Say how many lines of the material include "screenshot". Give the number without any other text.

....

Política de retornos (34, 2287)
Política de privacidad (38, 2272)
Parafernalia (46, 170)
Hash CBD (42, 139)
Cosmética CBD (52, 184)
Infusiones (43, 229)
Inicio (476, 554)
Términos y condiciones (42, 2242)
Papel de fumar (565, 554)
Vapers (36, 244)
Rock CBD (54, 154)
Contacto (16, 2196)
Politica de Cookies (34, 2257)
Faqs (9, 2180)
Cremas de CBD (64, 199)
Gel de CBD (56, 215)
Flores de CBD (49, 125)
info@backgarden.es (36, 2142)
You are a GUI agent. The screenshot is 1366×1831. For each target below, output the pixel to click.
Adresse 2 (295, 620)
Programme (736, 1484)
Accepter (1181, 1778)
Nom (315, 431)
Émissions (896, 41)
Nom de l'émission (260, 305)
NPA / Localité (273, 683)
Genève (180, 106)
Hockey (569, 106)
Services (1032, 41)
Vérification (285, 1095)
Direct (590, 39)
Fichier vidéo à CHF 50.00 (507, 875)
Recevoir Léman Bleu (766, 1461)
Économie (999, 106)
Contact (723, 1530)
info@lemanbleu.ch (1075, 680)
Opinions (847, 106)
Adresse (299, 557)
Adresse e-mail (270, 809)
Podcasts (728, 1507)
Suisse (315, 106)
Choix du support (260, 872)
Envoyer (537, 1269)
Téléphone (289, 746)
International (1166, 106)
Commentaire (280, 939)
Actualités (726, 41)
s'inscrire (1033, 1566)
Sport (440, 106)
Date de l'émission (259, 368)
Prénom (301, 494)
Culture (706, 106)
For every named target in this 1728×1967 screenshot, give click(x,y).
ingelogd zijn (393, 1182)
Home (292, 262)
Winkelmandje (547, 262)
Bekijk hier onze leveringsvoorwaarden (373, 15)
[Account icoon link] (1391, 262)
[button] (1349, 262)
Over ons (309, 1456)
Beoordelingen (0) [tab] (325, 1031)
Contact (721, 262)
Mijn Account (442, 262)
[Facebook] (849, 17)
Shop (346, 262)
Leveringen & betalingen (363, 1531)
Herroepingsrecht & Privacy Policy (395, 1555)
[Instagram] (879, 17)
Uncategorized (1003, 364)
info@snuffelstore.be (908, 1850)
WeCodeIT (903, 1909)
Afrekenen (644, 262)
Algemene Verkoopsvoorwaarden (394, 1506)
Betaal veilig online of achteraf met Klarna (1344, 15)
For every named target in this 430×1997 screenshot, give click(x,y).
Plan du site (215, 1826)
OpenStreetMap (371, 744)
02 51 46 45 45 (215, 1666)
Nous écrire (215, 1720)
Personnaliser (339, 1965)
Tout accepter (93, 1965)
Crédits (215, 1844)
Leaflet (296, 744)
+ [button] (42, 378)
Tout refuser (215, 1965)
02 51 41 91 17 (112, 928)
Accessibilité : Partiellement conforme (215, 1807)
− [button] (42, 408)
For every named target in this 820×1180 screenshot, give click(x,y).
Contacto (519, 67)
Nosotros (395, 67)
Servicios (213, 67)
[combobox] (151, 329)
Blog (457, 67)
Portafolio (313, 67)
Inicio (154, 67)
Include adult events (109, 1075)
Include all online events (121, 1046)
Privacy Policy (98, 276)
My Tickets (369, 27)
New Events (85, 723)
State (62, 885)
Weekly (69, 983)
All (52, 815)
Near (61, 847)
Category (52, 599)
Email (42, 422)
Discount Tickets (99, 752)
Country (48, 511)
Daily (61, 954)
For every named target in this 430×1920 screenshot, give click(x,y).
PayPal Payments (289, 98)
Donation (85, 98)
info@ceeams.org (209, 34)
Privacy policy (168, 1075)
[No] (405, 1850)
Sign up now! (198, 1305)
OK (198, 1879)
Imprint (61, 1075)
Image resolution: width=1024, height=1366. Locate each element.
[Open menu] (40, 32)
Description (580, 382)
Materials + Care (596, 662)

....

§ **Answer for the task**
5